La position de Bernstein : optimiste sur les actions d'équipement, la plaque froide elle-même n'est qu'une transition
La notation de Bernstein pour les titres liés aux plaques froides est claire : Vertiv (VRT) prix cible 416 dollars, nVent (NVT) prix cible 218 dollars, Eaton (ETN) prix cible 534 dollars, Schneider (SBGSY) prix cible 310 dollars, Trane (TT) prix cible 550 dollars, Johnson Controls (JCI) prix cible 176 dollars, tous surperformant le marché. Carrier (CARR) prix cible 75 dollars, en ligne avec le marché.
Ces sept titres sont principalement des géants des équipements électriques et du CVC (Chauffage, Ventilation et Climatisation), avec des activités couvrant le CDU, la distribution d'électricité, la gestion thermique et d'autres segments. Les plaques froides ne représentent qu'une petite partie de leur exposition aux infrastructures AI. Ce que Bernstein favorise vraiment n'est pas la plaque froide elle-même, mais les segments de l'ensemble du système de refroidissement liquide qui génèrent des revenus de service et possèdent des barrières technologiques.
Perspective TechFlow
L'aspect le plus précieux de ce rapport de Bernstein est d'utiliser la pièce qu'est la plaque froide pour décomposer une règle : les pièces les plus rares dans les infrastructures AI ne sont pas nécessairement les meilleures affaires.
Le CDU et la plaque froide appartiennent tous deux au système de refroidissement liquide, mais leurs modèles économiques sont radicalement différents. Le CDU est complexe, a un prix unitaire élevé, génère des revenus de service et une forte fidélité client. La plaque froide est simple, a un prix unitaire bas, aucun revenu de service, et est remplacée en cas de panne. Les segments avec la plus grande demande ne sont souvent pas ceux avec les marges les plus élevées. Pour les investisseurs, il est crucial de distinguer, lors de l'analyse du matériel AI, quel segment gagne de l'argent sur la rareté et quel segment gagne de l'argent sur le volume. L'argent du volume vient vite et repart vite.

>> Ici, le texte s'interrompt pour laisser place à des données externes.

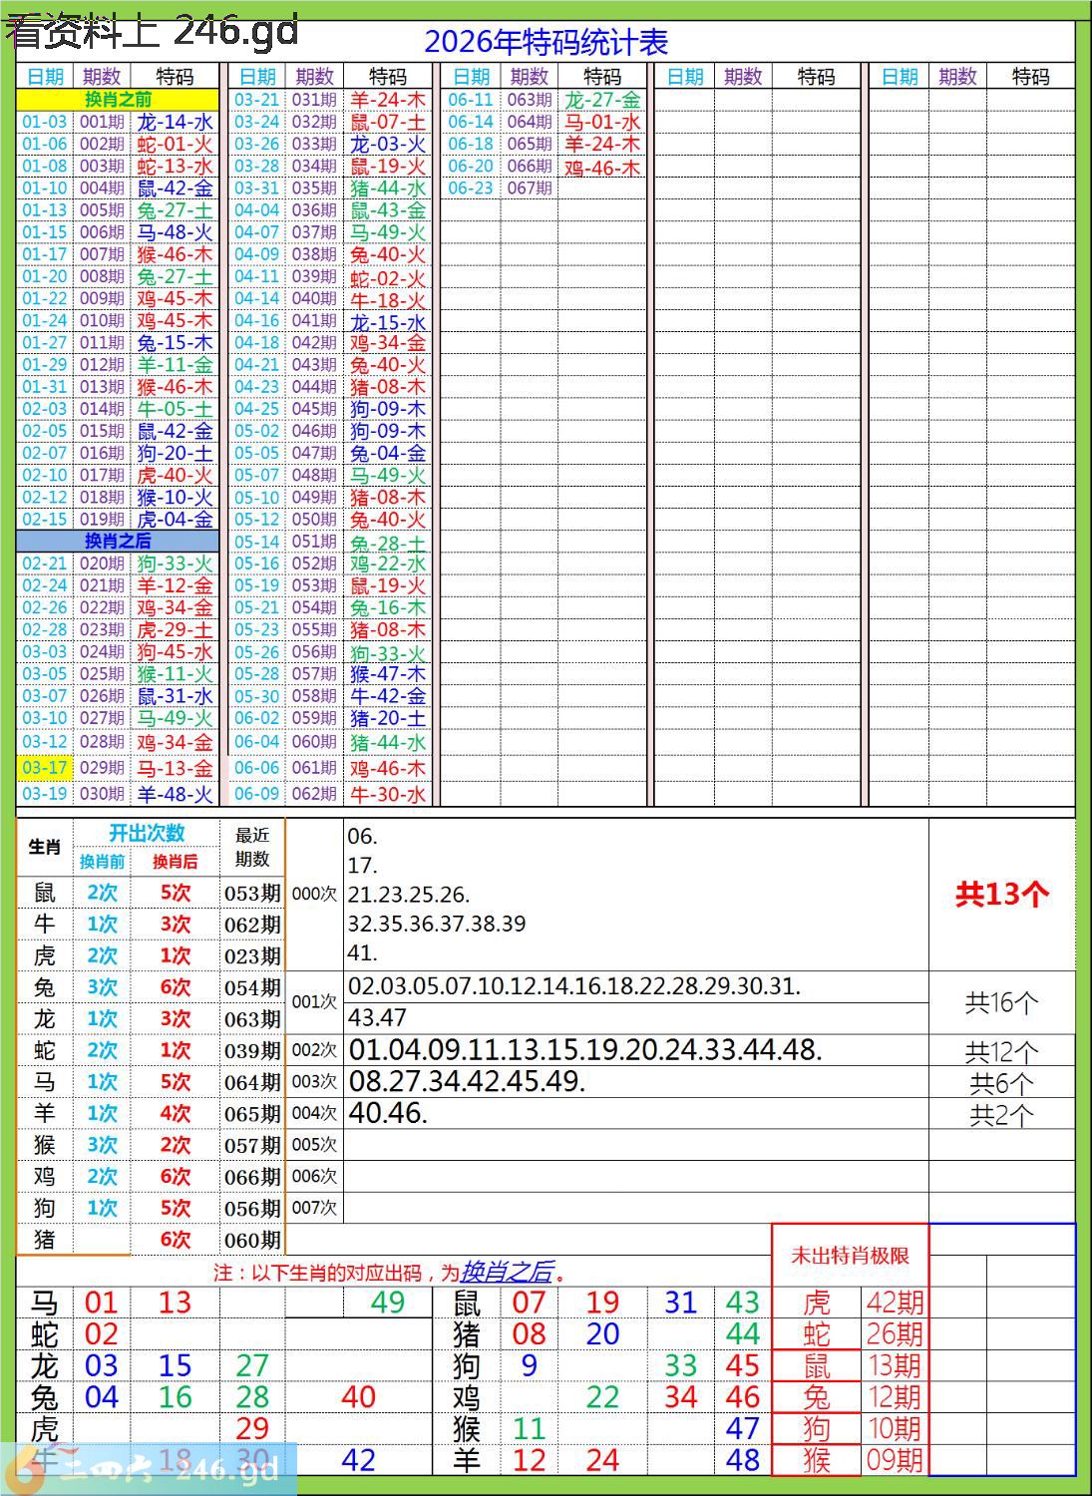The height and width of the screenshot is (1496, 1092).
Task: Click the 未出特肖极限 red box header
Action: tap(850, 1256)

Avis de non-responsabilité
Cet article est un résumé et une interprétation par TechFlow Research de rapports de recherche de courtiers tiers. Les notations, prix cibles, prévisions de bénéfices et jugements pertinents cités dans le texte sont les opinions des analystes de ce courtier, représentant uniquement la position de leur institution, ne représentant pas la position de TechFlow Research, et ne constituent aucun conseil en investissement.
Le marché comporte des risques, les décisions doivent être indépendantes. Cet article ne doit pas servir de base pour l'achat ou la vente de titres.